Congar abordó la afinidad de este tipo de catolicismo por el derecho político, basado en el sueño de restaurar un orden monárquico, o al menos autoritario. El integralismo y la mentalidad de derecha convergen en la tendencia a condenar todo lo que apareció después de cierta fecha en la historia.

Congar enumeró ocho elementos que son típicos de la mentalidad integralista: el pesimismo sobre la naturaleza humana; creencia en la necesidad de una autoridad fuerte; desconfianza del desarrollo doctrinal; una inclinación a asegurarse de que el catolicismo no se vuelva demasiado fácil; un énfasis en fórmulas dogmáticas sobre la realidad subjetiva de la fe; una preferencia por el razonamiento deductivo sobre el razonamiento inductivo; autoritarismo eclesial; y la idea de que la eclesiología de la Iglesia debe estar formada no por la dimensión mística sino por una rígida jerarquía.

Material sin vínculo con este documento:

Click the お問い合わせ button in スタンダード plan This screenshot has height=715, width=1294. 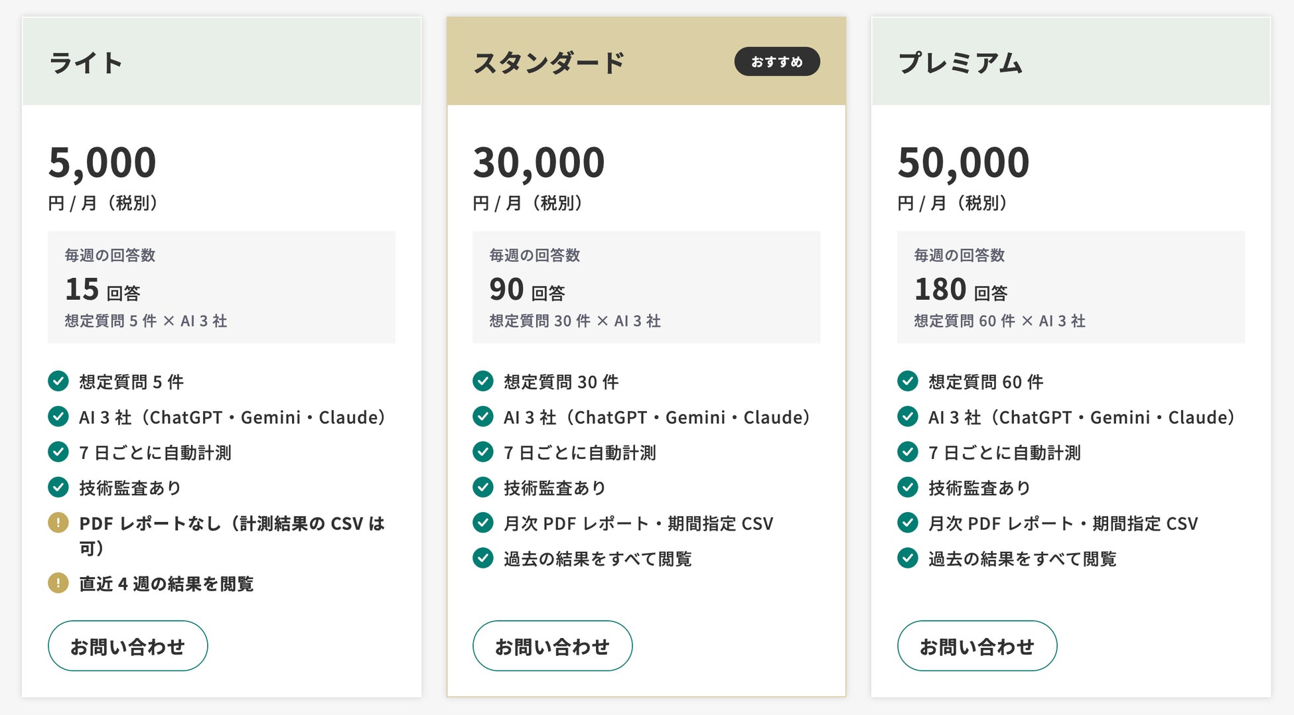552,645
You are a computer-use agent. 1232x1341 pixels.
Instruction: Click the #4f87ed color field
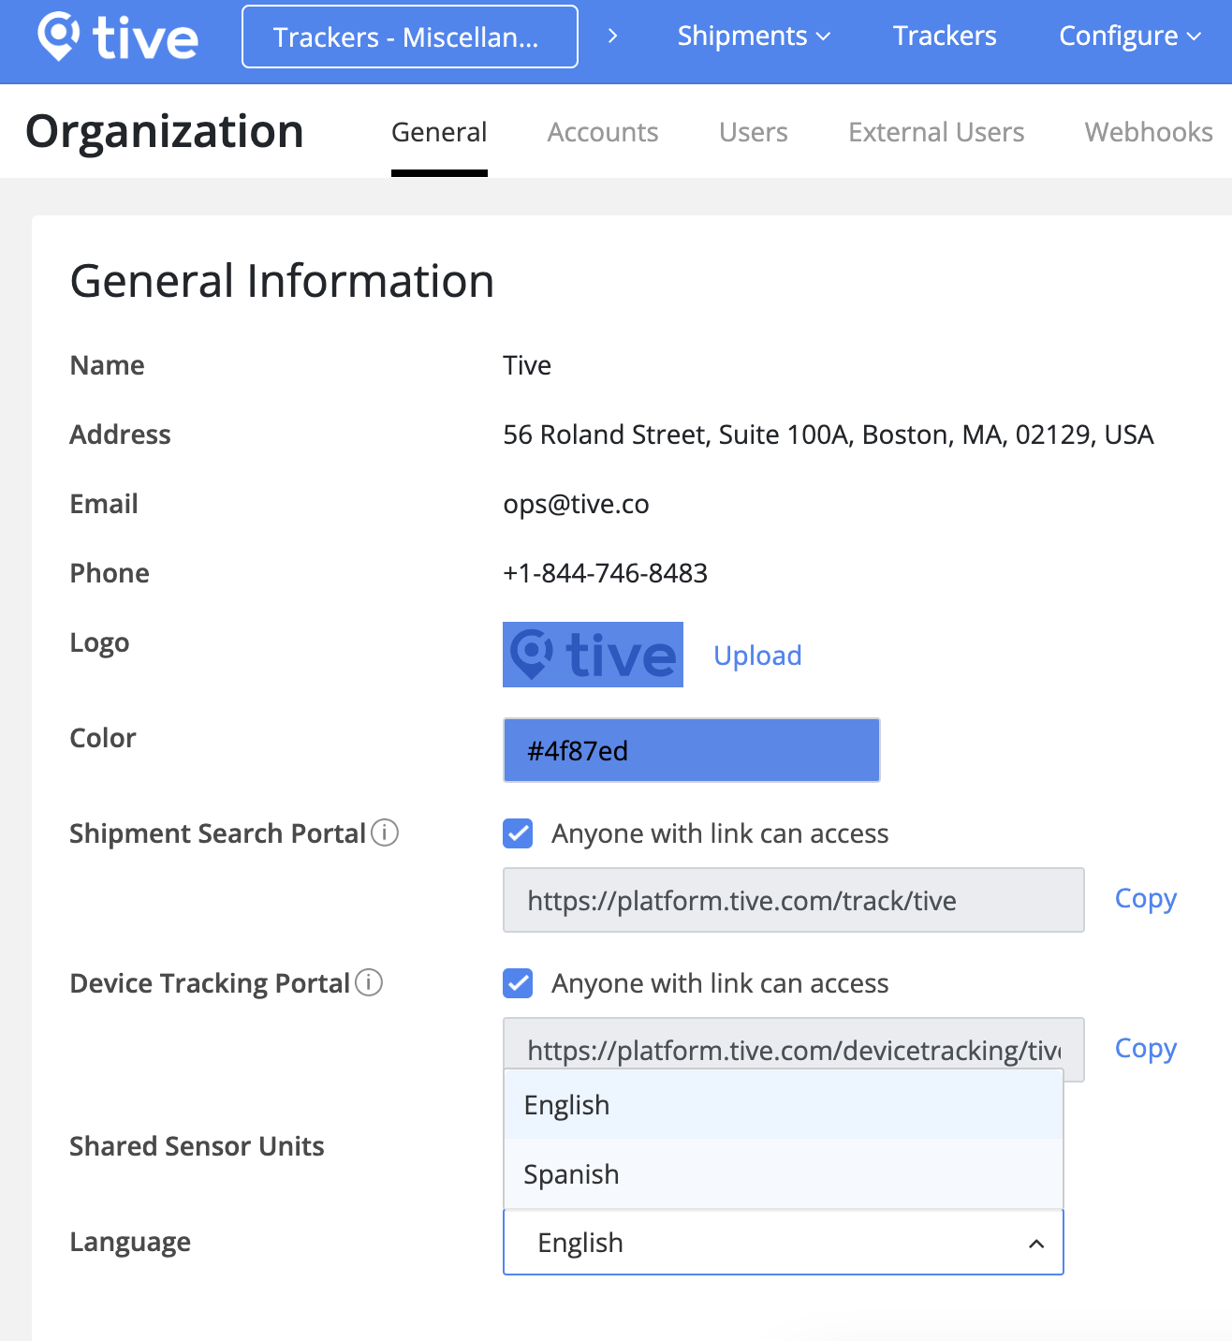point(691,750)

El integralismo, continúa Congar, no es una herejía porque elige la ortodoxia y la jerarquía. Pero Congar observó: “Un énfasis exagerado en la ortodoxia también puede ser una forma de abandonar el catolicismo”. Y agregó las palabras de John Henry Newman sobre el integralismo: “Construyen una Iglesia dentro de la Iglesia… mientras hacen de sus puntos de vista un dogma”. No me estoy defendiendo contra ellos, sino contra lo que llamaría su espíritu cismático “.

* Massimo Faggioli es profesor de teología y estudios religiosos en la Universidad de Villanova en Pennsylvania en los Estados Unidos. Su libro más reciente es ‘El catolicismo y la ciudadanía: las culturas políticas de la iglesia en el siglo XXI’ (Liturgical Press, 2017).

* Este artículo fue publicado por primera vez en Commonweal.